### Information shown ###

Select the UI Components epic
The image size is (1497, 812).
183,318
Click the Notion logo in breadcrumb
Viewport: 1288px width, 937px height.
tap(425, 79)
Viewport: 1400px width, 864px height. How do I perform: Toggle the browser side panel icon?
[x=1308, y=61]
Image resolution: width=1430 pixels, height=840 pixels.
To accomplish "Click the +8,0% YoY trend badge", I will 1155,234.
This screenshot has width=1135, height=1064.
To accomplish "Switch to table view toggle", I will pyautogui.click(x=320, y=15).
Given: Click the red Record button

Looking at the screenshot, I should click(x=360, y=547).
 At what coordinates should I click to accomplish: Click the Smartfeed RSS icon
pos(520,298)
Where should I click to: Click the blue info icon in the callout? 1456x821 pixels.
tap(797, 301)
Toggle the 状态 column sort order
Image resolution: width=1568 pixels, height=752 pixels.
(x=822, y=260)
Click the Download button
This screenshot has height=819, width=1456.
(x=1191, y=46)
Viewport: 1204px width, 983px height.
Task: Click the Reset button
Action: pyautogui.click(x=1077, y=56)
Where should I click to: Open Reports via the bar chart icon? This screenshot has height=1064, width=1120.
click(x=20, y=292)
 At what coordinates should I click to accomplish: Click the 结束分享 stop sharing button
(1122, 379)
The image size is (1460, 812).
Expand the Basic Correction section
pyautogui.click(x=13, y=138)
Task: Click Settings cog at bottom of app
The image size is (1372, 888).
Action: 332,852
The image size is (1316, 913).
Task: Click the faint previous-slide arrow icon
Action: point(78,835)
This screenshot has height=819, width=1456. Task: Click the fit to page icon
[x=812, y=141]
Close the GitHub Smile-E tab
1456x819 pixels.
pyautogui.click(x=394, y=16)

###

[Work request]: The line containing "This screenshot has width=1135, height=1064." opens the range, and the last line of the entries closes it; copy that range exactly.

[Exercise result]:
This screenshot has width=1135, height=1064.
To accomplish "Switch to table view toggle", I will pyautogui.click(x=320, y=15).
Given: Click the red Record button

Looking at the screenshot, I should click(x=360, y=547).
 At what coordinates should I click to accomplish: Click the Smartfeed RSS icon
pos(520,298)
Where should I click to: Click the blue info icon in the callout? 1456x821 pixels.
tap(797, 301)
Toggle the 状态 column sort order
Image resolution: width=1568 pixels, height=752 pixels.
(x=822, y=260)
Click the Download button
This screenshot has height=819, width=1456.
(x=1191, y=46)
Viewport: 1204px width, 983px height.
Task: Click the Reset button
Action: pyautogui.click(x=1077, y=56)
Where should I click to: Open Reports via the bar chart icon? This screenshot has height=1064, width=1120.
click(x=20, y=292)
 At what coordinates should I click to accomplish: Click the 结束分享 stop sharing button
(1122, 379)
The image size is (1460, 812).
Expand the Basic Correction section
pyautogui.click(x=13, y=138)
Task: Click Settings cog at bottom of app
The image size is (1372, 888).
Action: 332,852
The image size is (1316, 913).
Task: Click the faint previous-slide arrow icon
Action: point(78,835)
This screenshot has height=819, width=1456. Task: Click the fit to page icon
[x=812, y=141]
Close the GitHub Smile-E tab
1456x819 pixels.
pyautogui.click(x=394, y=16)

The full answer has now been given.